Friday, February 24, 2012

SISTER MARY ALBERTA C.D.P. conclusion

I think the May crowning convinced Sister Alberta that she was really dealing with a pack of demons and subversives. Things went from bad to worse for all of us as the school year was drawing to a close. Sister Lucy was shoved a little harder as Sister Alberta yelled "PLAY!", the already devout but hungry Paul Shennos ate his homemade scones with a touch of indigestion, while Sister watched him and shook her head. She watched Hipsy closely every time the poor thing walked in between the desks, just waiting for her full skirt to do more damage. The talk of serpents in the classroom became an everyday disussion as the asthmatic Jane Burd tried in vain to breathe normally. Donald was busier than ever opening and closing the door about a hundred times a day, and Sister was more prone than ever to fly off the handle.

STORED DATA |
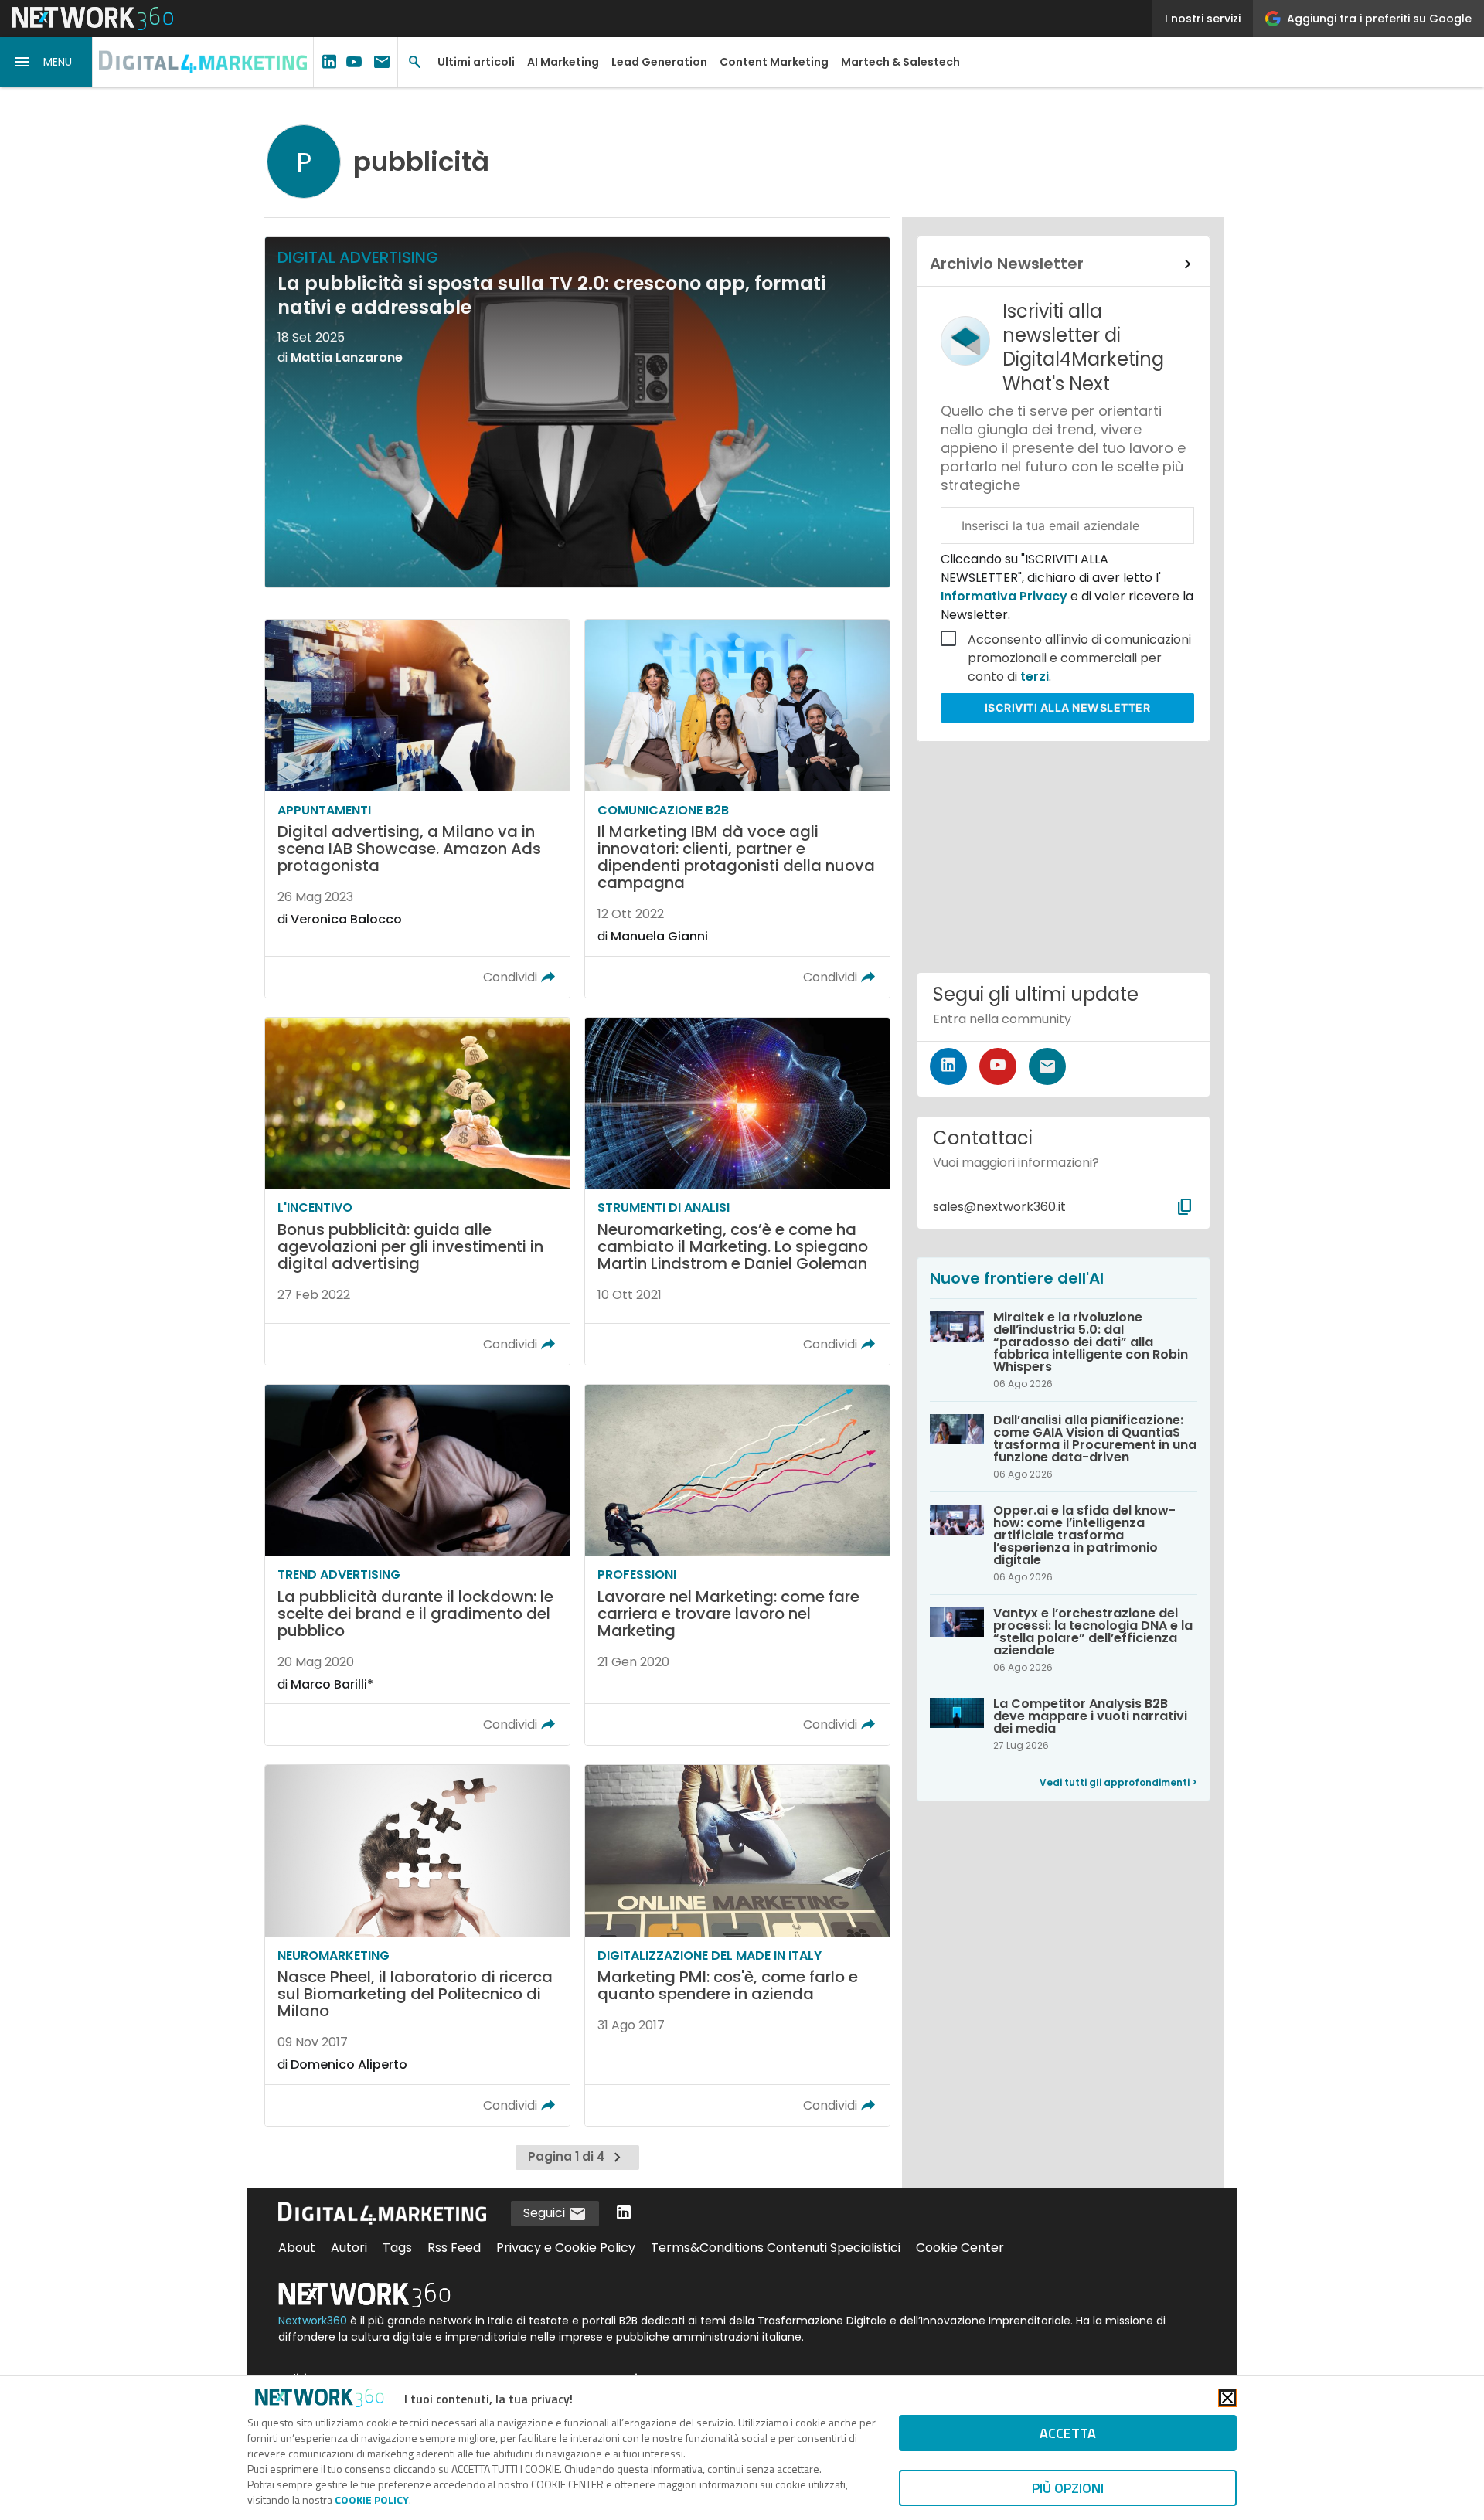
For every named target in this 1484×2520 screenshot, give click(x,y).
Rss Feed (454, 2247)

PROBLEM DETAILS | In the Sister Alberta excerpt, what did Paul Shennos eat while Sister watched him? Nothing in the lines is needed here.

ANSWER IN FULL | His homemade scones.